◆ Your objective:
Render each nonblank line of the data below as a row of a Markdown table with two columns, Row and Line. Put the row number under Row and the line's text under Line.

· · · · ·

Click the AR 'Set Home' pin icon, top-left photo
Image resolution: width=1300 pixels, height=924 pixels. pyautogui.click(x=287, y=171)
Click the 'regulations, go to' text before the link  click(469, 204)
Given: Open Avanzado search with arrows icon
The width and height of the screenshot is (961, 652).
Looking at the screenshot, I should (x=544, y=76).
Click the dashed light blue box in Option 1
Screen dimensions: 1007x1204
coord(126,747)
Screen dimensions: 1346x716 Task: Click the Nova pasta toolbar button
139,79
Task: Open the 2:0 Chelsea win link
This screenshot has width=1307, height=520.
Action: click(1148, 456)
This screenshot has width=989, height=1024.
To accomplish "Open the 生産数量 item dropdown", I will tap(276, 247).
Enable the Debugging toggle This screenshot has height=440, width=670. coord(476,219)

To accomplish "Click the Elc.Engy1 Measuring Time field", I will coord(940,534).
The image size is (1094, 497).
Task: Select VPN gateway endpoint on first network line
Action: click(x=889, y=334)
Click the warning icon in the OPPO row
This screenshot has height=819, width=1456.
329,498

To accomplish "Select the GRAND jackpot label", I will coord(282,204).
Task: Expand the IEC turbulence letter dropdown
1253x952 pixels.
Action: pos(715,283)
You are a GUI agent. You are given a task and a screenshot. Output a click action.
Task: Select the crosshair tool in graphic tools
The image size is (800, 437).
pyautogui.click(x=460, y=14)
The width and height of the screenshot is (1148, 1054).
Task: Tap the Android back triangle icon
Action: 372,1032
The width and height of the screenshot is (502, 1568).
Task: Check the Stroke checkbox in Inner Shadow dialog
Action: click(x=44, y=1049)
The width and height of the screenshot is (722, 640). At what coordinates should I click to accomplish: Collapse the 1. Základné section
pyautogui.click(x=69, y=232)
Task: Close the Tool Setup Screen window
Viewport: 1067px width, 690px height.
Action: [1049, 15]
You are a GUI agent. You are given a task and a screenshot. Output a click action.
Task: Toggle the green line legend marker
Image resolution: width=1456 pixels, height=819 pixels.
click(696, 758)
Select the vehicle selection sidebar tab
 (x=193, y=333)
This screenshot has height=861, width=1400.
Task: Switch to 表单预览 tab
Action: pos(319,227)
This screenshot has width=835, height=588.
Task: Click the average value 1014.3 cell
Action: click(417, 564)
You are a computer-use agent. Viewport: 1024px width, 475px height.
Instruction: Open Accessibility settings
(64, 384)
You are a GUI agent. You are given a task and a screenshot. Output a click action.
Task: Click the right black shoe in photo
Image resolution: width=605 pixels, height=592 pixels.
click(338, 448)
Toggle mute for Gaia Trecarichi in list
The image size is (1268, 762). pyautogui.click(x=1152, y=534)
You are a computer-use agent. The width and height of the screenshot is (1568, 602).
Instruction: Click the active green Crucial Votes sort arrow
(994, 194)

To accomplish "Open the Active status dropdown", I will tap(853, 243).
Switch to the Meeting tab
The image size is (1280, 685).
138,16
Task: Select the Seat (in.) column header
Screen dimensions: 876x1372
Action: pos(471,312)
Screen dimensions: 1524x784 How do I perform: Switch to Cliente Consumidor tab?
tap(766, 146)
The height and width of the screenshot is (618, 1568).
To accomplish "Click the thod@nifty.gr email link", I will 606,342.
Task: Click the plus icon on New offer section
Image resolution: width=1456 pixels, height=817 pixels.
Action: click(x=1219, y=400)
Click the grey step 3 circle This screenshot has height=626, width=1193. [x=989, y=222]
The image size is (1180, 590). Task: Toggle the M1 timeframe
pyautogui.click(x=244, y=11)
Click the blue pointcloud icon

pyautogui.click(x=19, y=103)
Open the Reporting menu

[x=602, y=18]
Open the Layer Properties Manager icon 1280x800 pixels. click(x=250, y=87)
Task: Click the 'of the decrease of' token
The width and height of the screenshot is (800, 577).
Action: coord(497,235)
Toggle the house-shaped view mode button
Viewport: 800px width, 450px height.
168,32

· · · · ·

◆ Result for this exercise:
| Row | Line |
|---|---|
| 1 | Click the AR 'Set Home' pin icon, top-left photo |
| 2 | Image resolution: width=1300 pixels, height=924 pixels. pyautogui.click(x=287, y=171) |
| 3 | Click the 'regulations, go to' text before the link  click(469, 204) |
| 4 | Given: Open Avanzado search with arrows icon |
| 5 | The width and height of the screenshot is (961, 652). |
| 6 | Looking at the screenshot, I should (x=544, y=76). |
| 7 | Click the dashed light blue box in Option 1 |
| 8 | Screen dimensions: 1007x1204 |
| 9 | coord(126,747) |
| 10 | Screen dimensions: 1346x716 Task: Click the Nova pasta toolbar button |
| 11 | 139,79 |
| 12 | Task: Open the 2:0 Chelsea win link |
| 13 | This screenshot has width=1307, height=520. |
| 14 | Action: click(1148, 456) |
| 15 | This screenshot has width=989, height=1024. |
| 16 | To accomplish "Open the 生産数量 item dropdown", I will tap(276, 247). |
| 17 | Enable the Debugging toggle This screenshot has height=440, width=670. coord(476,219) |
| 18 | To accomplish "Click the Elc.Engy1 Measuring Time field", I will coord(940,534). |
| 19 | The image size is (1094, 497). |
| 20 | Task: Select VPN gateway endpoint on first network line |
| 21 | Action: click(x=889, y=334) |
| 22 | Click the warning icon in the OPPO row |
| 23 | This screenshot has height=819, width=1456. |
| 24 | 329,498 |
| 25 | To accomplish "Select the GRAND jackpot label", I will coord(282,204). |
| 26 | Task: Expand the IEC turbulence letter dropdown |
| 27 | 1253x952 pixels. |
| 28 | Action: pos(715,283) |
| 29 | You are a GUI agent. You are given a task and a screenshot. Output a click action. |
| 30 | Task: Select the crosshair tool in graphic tools |
| 31 | The image size is (800, 437). |
| 32 | pyautogui.click(x=460, y=14) |
| 33 | The width and height of the screenshot is (1148, 1054). |
| 34 | Task: Tap the Android back triangle icon |
| 35 | Action: 372,1032 |
| 36 | The width and height of the screenshot is (502, 1568). |
| 37 | Task: Check the Stroke checkbox in Inner Shadow dialog |
| 38 | Action: click(x=44, y=1049) |
| 39 | The width and height of the screenshot is (722, 640). At what coordinates should I click to accomplish: Collapse the 1. Základné section |
| 40 | pyautogui.click(x=69, y=232) |
| 41 | Task: Close the Tool Setup Screen window |
| 42 | Viewport: 1067px width, 690px height. |
| 43 | Action: [1049, 15] |
| 44 | You are a GUI agent. You are given a task and a screenshot. Output a click action. |
| 45 | Task: Toggle the green line legend marker |
| 46 | Image resolution: width=1456 pixels, height=819 pixels. |
| 47 | click(696, 758) |
| 48 | Select the vehicle selection sidebar tab |
| 49 |  (x=193, y=333) |
| 50 | This screenshot has height=861, width=1400. |
| 51 | Task: Switch to 表单预览 tab |
| 52 | Action: pos(319,227) |
| 53 | This screenshot has width=835, height=588. |
| 54 | Task: Click the average value 1014.3 cell |
| 55 | Action: click(417, 564) |
| 56 | You are a computer-use agent. Viewport: 1024px width, 475px height. |
| 57 | Instruction: Open Accessibility settings |
| 58 | (64, 384) |
| 59 | You are a GUI agent. You are given a task and a screenshot. Output a click action. |
| 60 | Task: Click the right black shoe in photo |
| 61 | Image resolution: width=605 pixels, height=592 pixels. |
| 62 | click(338, 448) |
| 63 | Toggle mute for Gaia Trecarichi in list |
| 64 | The image size is (1268, 762). pyautogui.click(x=1152, y=534) |
| 65 | You are a computer-use agent. The width and height of the screenshot is (1568, 602). |
| 66 | Instruction: Click the active green Crucial Votes sort arrow |
| 67 | (994, 194) |
| 68 | To accomplish "Open the Active status dropdown", I will tap(853, 243). |
| 69 | Switch to the Meeting tab |
| 70 | The image size is (1280, 685). |
| 71 | 138,16 |
| 72 | Task: Select the Seat (in.) column header |
| 73 | Screen dimensions: 876x1372 |
| 74 | Action: pos(471,312) |
| 75 | Screen dimensions: 1524x784 How do I perform: Switch to Cliente Consumidor tab? |
| 76 | tap(766, 146) |
| 77 | The height and width of the screenshot is (618, 1568). |
| 78 | To accomplish "Click the thod@nifty.gr email link", I will 606,342. |
| 79 | Task: Click the plus icon on New offer section |
| 80 | Image resolution: width=1456 pixels, height=817 pixels. |
| 81 | Action: click(x=1219, y=400) |
| 82 | Click the grey step 3 circle This screenshot has height=626, width=1193. [x=989, y=222] |
| 83 | The image size is (1180, 590). Task: Toggle the M1 timeframe |
| 84 | pyautogui.click(x=244, y=11) |
| 85 | Click the blue pointcloud icon |
| 86 | pyautogui.click(x=19, y=103) |
| 87 | Open the Reporting menu |
| 88 | [x=602, y=18] |
| 89 | Open the Layer Properties Manager icon 1280x800 pixels. click(x=250, y=87) |
| 90 | Task: Click the 'of the decrease of' token |
| 91 | The width and height of the screenshot is (800, 577). |
| 92 | Action: coord(497,235) |
| 93 | Toggle the house-shaped view mode button |
| 94 | Viewport: 800px width, 450px height. |
| 95 | 168,32 |